* [Instructions to follow]
Copy the judgment excerpt below word for word, from "Mr Poka also" to "for his submission.".

* [Passage]
The two rules are very similar. The first is found in Order 8 (pleadings) and Division 8.1 (preliminary). Rule 1 provides that the rules in Division 8.1 (Rules 1 to 28) apply to proceedings commenced by writ of summons but, subject to the Rules, not to proceedings commenced by originating summons. Rule 27 applies to the present case as the proceedings have been commenced by writ of summons. Under Rule 27 it is a pleading that can be struck out, and not necessarily the whole proceeding. The second rule at the centre of this motion is found in Order 12 (judgments and orders) and specifically within Division 12.4 (summary disposal). Rule 27 states that Division 12.4, which consists of Rules 37 to 43, applies to all proceedings (whether commenced by writ of summons or originating summons) except for proceedings involving a claim by the plaintiff for libel, slander, malicious prosecution, false imprisonment, seduction, breach of promise of marriage, fraud or a claim for damages arising from death or personal injury. The present case involves none of those sorts of claims so Rule 40 is clearly capable of applying. Rule 40 gives the court discretion to stay the proceedings or dismiss the proceedings, either generally or in relation to any claim for relief.


THE DEFENDANTS’ SUBMISSIONS


The defendants are the applicants for the purposes of this motion. Mr Poka, for the defendants, submitted that there was no reasonable cause of action disclosed by the plaintiffs’ statement of claim. There were a number of questions the court should ask: is the plaintiffs’ case so obviously untenable that it cannot possibly succeed? Is it manifestly groundless? Does the statement of claim disclose a case that cannot succeed? Is it manifestly the case that to allow the pleadings to stand would involve useless expense?


In support of that approach, Mr Poka referred to the judgment of Frost CJ in the National Court in Mt Hagen Airport Hotel Pty Ltd v Gibbes and Another [1976] PNGLR 216. Mr Poka argued that all of the questions posed should be answered ‘yes’. He asked the court to note that the claims made in the statement of claim are vigorously opposed by the defendants. The first defendant has explained that the problems in the company have been brought about mainly by the plaintiffs’ interferences. There are many procedures and remedies available under the Companies Act, of which the plaintiffs should have availed themselves before commencing these proceedings. The plaintiffs’ case is baseless.


As to the second limb of the motion – that the proceedings are frivolous and vexatious – Mr Poka relied on an ancient English case, Attorney-General of the Duchy of Lancaster v London and North-Western Railway Co [1892] UKLawRpCh 134; [1892] 3 Ch 274, at 277. Lindley LJ stated that the object of a rule of a court that allows a court to strike out cases on the ground of frivolity or vexatiousness is:


... to stop cases which ought not to be launched – cases which are obviously frivolous or vexatious or obviously unsustainable.


Mr Poka also referred to passages from Bullen and Leake and Jacob’s Precedents and Pleadings, Sweet & Maxwell, 12th edition 1975, to provide the framework for his submission.

* [Data extract]
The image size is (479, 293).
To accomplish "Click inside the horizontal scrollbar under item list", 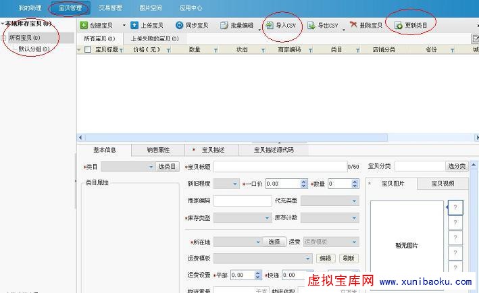I will point(270,138).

* [Expected answer]
Mr Poka also referred to passages from Bullen and Leake and Jacob’s Precedents and Pleadings, Sweet & Maxwell, 12th edition 1975, to provide the framework for his submission.